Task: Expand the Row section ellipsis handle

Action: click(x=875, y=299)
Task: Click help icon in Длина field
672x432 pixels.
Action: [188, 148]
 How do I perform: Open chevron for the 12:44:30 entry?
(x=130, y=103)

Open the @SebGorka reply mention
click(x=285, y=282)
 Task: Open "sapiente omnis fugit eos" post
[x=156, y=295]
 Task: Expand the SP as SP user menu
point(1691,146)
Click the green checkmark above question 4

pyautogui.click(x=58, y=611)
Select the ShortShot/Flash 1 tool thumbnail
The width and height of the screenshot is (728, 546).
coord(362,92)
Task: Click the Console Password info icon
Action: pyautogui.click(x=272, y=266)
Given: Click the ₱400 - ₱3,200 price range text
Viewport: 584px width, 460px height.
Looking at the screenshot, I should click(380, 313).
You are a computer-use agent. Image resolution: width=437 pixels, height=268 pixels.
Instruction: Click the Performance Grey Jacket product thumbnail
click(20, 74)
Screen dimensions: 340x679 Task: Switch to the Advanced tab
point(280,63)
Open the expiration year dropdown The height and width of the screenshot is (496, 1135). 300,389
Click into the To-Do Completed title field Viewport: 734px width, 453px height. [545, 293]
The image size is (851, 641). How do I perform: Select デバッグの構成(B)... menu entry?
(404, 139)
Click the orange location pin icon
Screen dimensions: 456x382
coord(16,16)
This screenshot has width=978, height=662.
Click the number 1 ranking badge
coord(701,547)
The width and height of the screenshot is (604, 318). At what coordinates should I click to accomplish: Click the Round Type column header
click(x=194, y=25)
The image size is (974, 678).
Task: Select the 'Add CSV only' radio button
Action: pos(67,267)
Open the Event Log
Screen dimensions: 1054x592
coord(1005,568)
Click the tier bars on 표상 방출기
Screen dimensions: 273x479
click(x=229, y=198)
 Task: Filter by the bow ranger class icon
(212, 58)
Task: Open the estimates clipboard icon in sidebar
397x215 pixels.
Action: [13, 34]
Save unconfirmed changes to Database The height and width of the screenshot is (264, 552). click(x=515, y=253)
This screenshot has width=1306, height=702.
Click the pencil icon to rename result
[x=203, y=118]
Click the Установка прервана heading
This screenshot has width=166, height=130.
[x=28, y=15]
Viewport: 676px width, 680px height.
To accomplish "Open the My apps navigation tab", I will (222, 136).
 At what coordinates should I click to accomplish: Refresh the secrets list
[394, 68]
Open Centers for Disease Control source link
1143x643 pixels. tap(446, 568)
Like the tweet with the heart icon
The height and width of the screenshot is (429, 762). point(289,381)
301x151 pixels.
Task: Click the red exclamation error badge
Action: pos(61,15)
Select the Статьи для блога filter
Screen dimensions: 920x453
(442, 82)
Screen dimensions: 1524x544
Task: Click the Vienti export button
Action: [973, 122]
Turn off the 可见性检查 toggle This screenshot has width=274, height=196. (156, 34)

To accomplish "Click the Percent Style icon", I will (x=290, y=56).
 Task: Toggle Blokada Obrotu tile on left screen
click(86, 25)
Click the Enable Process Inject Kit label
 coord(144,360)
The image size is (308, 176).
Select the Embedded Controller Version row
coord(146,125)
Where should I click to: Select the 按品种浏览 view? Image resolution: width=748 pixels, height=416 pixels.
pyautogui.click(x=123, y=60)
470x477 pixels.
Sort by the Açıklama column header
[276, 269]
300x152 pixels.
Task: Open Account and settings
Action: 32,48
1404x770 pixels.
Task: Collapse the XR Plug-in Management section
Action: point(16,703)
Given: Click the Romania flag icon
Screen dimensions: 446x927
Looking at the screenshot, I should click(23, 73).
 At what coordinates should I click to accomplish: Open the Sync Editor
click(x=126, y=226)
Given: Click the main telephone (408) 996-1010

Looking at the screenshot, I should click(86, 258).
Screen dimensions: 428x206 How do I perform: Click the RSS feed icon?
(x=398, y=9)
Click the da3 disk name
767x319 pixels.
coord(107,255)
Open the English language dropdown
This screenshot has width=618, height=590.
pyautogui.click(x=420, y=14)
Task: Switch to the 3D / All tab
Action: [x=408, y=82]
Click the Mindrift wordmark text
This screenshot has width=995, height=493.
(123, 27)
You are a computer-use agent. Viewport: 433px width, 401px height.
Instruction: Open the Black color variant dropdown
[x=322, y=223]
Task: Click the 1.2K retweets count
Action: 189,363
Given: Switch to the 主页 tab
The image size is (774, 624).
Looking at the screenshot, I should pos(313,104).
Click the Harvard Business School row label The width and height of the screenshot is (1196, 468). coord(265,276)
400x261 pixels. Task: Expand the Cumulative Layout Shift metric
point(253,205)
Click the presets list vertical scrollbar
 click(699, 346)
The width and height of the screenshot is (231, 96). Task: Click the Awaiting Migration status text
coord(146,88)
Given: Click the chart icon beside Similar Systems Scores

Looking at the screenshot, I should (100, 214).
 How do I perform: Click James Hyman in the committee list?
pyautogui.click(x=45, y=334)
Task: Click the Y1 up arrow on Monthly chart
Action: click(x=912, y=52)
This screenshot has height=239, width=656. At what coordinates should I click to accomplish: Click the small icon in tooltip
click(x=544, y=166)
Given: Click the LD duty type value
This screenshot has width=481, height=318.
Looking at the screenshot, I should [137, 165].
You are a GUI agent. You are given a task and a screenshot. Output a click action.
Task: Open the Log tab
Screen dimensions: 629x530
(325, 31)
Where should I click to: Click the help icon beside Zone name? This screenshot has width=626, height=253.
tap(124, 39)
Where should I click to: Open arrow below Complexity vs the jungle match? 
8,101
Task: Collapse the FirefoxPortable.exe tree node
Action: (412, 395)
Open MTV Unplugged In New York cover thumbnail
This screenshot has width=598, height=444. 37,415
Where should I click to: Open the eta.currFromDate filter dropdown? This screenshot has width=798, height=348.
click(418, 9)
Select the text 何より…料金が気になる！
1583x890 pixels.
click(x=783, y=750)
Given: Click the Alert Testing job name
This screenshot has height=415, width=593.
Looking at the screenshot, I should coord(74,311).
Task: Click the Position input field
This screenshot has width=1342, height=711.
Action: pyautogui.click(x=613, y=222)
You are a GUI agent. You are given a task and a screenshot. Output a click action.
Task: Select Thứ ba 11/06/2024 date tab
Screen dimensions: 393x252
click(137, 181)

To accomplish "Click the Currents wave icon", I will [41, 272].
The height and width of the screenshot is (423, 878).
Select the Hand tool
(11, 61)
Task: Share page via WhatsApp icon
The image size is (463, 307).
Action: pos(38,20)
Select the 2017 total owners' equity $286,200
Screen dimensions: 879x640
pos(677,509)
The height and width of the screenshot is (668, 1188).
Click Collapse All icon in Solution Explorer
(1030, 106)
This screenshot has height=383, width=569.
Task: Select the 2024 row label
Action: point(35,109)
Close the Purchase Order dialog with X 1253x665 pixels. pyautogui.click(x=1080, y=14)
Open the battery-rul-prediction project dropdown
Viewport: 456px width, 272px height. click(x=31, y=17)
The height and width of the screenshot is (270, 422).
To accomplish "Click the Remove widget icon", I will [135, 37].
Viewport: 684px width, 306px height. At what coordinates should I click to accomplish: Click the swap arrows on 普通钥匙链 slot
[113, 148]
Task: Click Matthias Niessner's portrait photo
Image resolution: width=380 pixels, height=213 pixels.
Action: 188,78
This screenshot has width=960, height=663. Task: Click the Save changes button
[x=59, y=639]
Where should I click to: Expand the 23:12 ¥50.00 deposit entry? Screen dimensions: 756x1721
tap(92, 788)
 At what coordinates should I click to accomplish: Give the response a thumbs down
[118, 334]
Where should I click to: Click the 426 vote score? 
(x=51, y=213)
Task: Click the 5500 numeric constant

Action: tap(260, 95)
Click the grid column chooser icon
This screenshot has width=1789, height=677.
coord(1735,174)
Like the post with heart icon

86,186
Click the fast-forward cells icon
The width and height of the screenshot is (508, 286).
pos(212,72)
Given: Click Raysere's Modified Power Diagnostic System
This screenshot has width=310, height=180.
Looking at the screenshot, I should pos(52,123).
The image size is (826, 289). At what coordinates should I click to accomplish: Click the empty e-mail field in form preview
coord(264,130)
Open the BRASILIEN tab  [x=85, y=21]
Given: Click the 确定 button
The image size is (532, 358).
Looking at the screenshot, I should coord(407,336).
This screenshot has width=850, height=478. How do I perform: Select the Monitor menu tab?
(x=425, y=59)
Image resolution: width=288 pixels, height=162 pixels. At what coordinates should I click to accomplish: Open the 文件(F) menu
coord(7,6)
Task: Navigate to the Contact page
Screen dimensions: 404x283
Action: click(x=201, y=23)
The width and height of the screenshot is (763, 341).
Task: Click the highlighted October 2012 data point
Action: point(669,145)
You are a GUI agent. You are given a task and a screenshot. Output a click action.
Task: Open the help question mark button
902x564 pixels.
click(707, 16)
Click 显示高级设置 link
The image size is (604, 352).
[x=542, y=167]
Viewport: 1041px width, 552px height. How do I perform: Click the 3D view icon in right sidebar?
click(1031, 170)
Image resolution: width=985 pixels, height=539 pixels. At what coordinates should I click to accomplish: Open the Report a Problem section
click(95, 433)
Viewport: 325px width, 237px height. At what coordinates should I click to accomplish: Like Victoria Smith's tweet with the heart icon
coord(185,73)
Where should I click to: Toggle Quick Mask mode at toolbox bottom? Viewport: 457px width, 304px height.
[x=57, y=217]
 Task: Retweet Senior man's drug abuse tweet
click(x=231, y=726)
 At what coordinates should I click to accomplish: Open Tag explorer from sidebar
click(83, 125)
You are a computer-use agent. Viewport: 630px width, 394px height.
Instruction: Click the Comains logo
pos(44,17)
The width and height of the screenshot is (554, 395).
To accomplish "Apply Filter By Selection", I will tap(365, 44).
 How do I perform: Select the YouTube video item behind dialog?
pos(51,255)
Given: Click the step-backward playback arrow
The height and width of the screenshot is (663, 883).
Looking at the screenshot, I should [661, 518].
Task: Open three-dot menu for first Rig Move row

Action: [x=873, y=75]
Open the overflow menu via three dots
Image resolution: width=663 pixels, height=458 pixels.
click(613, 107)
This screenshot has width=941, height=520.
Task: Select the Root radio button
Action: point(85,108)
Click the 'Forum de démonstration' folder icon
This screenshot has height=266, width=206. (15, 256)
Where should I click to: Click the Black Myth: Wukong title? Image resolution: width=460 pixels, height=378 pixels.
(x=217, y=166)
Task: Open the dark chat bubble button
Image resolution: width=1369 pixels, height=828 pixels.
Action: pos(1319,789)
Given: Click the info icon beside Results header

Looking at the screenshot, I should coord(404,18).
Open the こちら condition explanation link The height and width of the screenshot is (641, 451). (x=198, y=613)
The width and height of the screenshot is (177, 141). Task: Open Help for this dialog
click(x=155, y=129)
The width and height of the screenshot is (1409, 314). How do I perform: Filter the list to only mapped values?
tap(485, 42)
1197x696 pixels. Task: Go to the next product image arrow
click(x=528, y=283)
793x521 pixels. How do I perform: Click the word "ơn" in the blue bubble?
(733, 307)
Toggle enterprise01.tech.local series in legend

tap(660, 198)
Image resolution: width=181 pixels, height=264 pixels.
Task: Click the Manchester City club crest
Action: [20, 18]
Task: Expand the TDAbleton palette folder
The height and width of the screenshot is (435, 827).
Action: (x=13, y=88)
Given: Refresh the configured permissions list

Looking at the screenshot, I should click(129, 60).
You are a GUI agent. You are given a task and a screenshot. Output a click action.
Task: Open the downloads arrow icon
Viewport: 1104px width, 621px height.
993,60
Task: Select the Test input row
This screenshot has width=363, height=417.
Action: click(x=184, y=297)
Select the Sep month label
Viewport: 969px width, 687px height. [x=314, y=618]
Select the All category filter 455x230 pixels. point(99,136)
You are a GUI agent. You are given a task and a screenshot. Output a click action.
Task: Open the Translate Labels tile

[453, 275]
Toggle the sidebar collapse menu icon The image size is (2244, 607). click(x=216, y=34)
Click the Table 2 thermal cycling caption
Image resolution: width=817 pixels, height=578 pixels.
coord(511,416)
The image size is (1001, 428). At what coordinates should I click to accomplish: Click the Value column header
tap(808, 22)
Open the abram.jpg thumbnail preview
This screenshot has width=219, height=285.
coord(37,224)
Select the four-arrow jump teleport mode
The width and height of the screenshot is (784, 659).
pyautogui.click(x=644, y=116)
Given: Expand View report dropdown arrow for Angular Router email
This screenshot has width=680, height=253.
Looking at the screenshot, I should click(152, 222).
-------
> WHAT TO WORK ON: Go through the entries and report every line with the string "input".

> ANSWER SPACE:
Task: Click the Position input field
Task: Select the Test input row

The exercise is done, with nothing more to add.